Skky, LLC avoided an attack on an important patent by using a creative defensive maneuver. Facebook and Instagram had challenged all of eleven claims of Skky’s US Patent No. 9,037,502 in a petition for a covered business method patent review.
A covered business method (“CBM”) review is an America Invents Act (“AIA”) proceeding before the Patent Trial and Appeal Board. Thus, it is much like an inter partes review (IPR). But CBM’s have procedural advantages making it the preferred patent attack when available.
A CBM may be instituted only against “a patent that claims a method or corresponding apparatus for performing data processing or other operations used in the practice, administration or management of a financial product or service, except that the term does not include patents for technological inventions.” AIA §18(d)(1). Eligibility for a CBM requires that at least one of the claims be directed to a covered business method.
Facebook argued in its petition that claims 1, 6 and 8-11 were directed to covered business methods. Claim 6 added to claim 1, the only independent claim, a limitation including “charging a fee.” Claim 8 “pushed advertising content.” Claims 9-11 include “reporting for royalty determination.”
To reduce the risk of having the CBM proceeding instituted because of these claim limitations, Skky cleverly dropped claims 6 and 8-11 from the patent by filing a statutory disclaimer. The PTAB then treated those claims as if they had never existed.
This tactic left only claim 1 to be considered for whether it qualified as a covered business method. The claim was directed to using orthogonal frequency-division multiplex modulation to encode bits of audio and video files for wireless transmission. The final limitation in claim 1 required “tracking the selection of the requested compressed digital audio and/or visual files.”
Facebook argued that the patent specification made explicit that tracking was for the purpose of determining royalty payments and therefore qualified the claim as being directed to a financial product or service.

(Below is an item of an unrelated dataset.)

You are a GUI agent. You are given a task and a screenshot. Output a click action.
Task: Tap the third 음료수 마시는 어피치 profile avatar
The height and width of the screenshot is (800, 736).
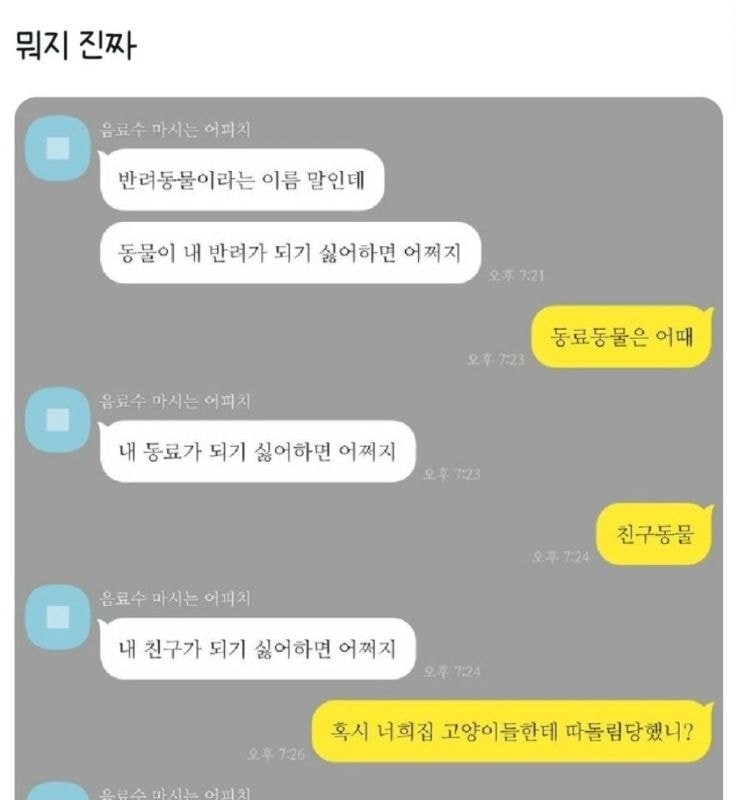point(58,617)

Skky undermined the argument, pointing out that the specification made clear the invention could be used with noncopyrighted recordings, in which case royalties would not be involved.
More significantly, the claims contained no financial product–related language. It is not enough that the invention could be used in a financial service; a CBM is applicable only to patents with language relating to a financial product or service in at least one of the claims. The CBM was not instituted. Facebook, Inc. et al. v. Skky, LLC, CBM2016-00091, Paper No. 7.
Upon Facebook’s request, the institution decision was reheard before an expanded panel of judges including Chief Administrative Judge Ruschke. The PTAB recognized a need for guidance on the question regarding the effect of disclaimers. The expanded panel confirmed that to institute a CBM, the challenged patent must qualify as a CBM patent at the time of the institution decision.
Therefore, a disclaimer filed after receiving the petition compels the PTAB to disregard the disclaimed claims in its institution decision. Facebook, Inc. et al. v. Skky, LLC, CBM2016-00091, Paper No. 12. This affirmance of the denial of institution was designated by the PTAB as a precedential decision on December 21, 2017.
Petitioners are well advised to be aware of the possibility of a patentee’s disclaimer to avoid a CBM or other AIA review proceeding. The petition should make out a strong case for institution against claims that would remain after a possible disclaimer.
Likewise, patent owners should be sure to include the disclaimer tactic among their available options for responding to a petition. Let the games begin!